Two people make eye contact at the milonga, at the beginning of a lovely Tanturi tanda. They hold that eye contact for a few seconds. One of the them slightly nods, then the other one smiles and nods as well. Instead of a nod, it might have been a slight gesture of moving the head to a side, but the result is the same: both people keep looking each other in the eye as they stand up, walk towards each other and meet on the dance floor. Then the magic of tango begins.
Cabeceo is one of the best things about tango, and yet it is often misunderstood and under appreciated. Time and again I have heard people say silly things of all sorts about it, giving largely ignorant reasons to avoid doing cabeceo, from thinking it’s simply not part of North American culture in general to thinking it is an old fashioned and outdated thing to do.
In reality, however, there are many wonderful things to be gained from cabeceo. Let’s name a few:
1. The ability to be able to ask someone to dance discretely, without being exposed to a public rejection, and the ability to reject a dance without making anyone look bad.

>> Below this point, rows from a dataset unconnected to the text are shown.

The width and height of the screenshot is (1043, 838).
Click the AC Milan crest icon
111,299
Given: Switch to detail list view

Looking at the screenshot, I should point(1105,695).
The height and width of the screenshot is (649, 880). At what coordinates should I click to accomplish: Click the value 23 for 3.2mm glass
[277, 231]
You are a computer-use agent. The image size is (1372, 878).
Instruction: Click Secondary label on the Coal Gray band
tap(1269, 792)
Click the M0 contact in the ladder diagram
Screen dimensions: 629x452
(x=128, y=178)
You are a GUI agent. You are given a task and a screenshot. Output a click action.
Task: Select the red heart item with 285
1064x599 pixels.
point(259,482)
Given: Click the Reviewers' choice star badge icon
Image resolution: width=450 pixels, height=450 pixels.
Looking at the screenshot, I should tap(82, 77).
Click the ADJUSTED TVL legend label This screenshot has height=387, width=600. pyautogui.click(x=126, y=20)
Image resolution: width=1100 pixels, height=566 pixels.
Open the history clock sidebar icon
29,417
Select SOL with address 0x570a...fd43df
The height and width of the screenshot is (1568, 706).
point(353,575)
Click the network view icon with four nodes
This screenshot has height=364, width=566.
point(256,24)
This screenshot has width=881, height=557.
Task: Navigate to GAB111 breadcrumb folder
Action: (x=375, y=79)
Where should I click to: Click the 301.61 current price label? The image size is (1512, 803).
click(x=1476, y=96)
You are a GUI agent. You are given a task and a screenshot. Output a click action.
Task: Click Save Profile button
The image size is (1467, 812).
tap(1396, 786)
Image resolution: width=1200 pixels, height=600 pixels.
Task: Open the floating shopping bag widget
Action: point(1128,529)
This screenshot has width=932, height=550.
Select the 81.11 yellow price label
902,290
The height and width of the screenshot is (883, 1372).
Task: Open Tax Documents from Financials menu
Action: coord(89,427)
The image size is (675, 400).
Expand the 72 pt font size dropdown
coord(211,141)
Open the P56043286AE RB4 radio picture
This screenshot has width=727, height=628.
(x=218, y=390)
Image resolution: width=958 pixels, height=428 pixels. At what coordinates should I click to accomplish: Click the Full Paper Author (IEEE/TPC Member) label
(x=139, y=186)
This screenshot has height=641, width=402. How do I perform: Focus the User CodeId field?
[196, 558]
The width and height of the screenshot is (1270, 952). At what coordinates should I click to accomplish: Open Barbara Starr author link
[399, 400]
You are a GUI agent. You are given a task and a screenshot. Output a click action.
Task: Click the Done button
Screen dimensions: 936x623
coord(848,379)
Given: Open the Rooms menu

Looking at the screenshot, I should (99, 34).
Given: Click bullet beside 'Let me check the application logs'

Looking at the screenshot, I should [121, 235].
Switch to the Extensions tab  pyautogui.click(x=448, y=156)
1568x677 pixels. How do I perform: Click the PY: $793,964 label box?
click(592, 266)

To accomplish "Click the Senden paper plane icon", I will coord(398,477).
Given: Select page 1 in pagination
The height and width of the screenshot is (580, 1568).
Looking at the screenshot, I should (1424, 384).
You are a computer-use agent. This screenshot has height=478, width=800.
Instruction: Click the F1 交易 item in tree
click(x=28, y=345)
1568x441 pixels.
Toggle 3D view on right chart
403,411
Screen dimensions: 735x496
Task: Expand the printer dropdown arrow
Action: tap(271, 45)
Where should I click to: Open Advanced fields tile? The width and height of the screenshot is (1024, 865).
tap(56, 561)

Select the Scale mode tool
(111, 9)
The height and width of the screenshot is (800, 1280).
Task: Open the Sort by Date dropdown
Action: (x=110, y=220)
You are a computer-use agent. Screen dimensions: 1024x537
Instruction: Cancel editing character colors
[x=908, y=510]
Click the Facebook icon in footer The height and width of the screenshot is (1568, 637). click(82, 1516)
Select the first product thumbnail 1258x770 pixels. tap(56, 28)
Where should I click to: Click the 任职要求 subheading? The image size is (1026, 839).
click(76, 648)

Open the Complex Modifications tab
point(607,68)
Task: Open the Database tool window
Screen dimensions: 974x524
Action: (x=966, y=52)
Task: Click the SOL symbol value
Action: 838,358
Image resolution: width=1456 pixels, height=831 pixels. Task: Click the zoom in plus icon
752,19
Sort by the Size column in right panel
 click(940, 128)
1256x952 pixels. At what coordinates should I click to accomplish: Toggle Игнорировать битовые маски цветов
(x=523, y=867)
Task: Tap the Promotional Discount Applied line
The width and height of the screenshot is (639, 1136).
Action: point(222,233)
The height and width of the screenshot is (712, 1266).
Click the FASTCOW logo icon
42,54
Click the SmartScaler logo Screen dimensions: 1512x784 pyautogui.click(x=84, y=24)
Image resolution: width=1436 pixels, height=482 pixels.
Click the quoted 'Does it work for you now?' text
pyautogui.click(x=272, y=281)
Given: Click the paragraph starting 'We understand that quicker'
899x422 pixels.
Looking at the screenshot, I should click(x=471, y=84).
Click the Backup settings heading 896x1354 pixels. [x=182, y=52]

No matter how relaxed we are, and how comfy we feel in our local community, it can still be pretty annoying to be standing up next to someone who declines to dance with us. The reasons can be very varied, and it might be someone who would love to dance with us in other circumstances, however at that particular point that person might have good reasons not to dance. Which leads us to…
2. By doing cabeceo you will make sure you’re asking to dance someone who actually wants to dance with you.
For the same reason that you can very subtly decline to dance by looking in a different direction, by making eye contact and holding it with someone you will be subtly telling another person that you really want to dance with them. And it doesn’t matter whether you’re male or female, your age, etc. Therefore…
3. It is a good way for women to ask men to dance. Or for that matter, and to be more inclusive, for anyone to ask anyone to dance, at any time.
Despite the fact that we’re in 2016 and great improvements have been made to genders having equal opportunities, it is still a bit difficult for many women to ask men to dance for a variety of reasons, if not just the usual social norms. But thanks to cabeceo, this can be no longer an issue! Any lady can look at any man in the eye if she wants to dance with him. Anybody can start this.
4. It’s just cool. Really, really cool. It’s part of the magic of tango.
Seriously, just try it. Experience it. If you don’t, you’ll be missing out on much of the mystique that surrounds the most wonderful dance ever created. When you know how to cabecear, you can enter a place where you have never been before, look for a complete stranger who is dying to try someone new, and meet that person on the dance floor. It can be in a foreign country, in a place where you don’t speak the language at all, with a person who doesn’t speak the same verbal language you do. You will share a moment of magic on the dance floor using only tango and the movements of your body to communicate. And that is, in my opinion, as cool as it gets.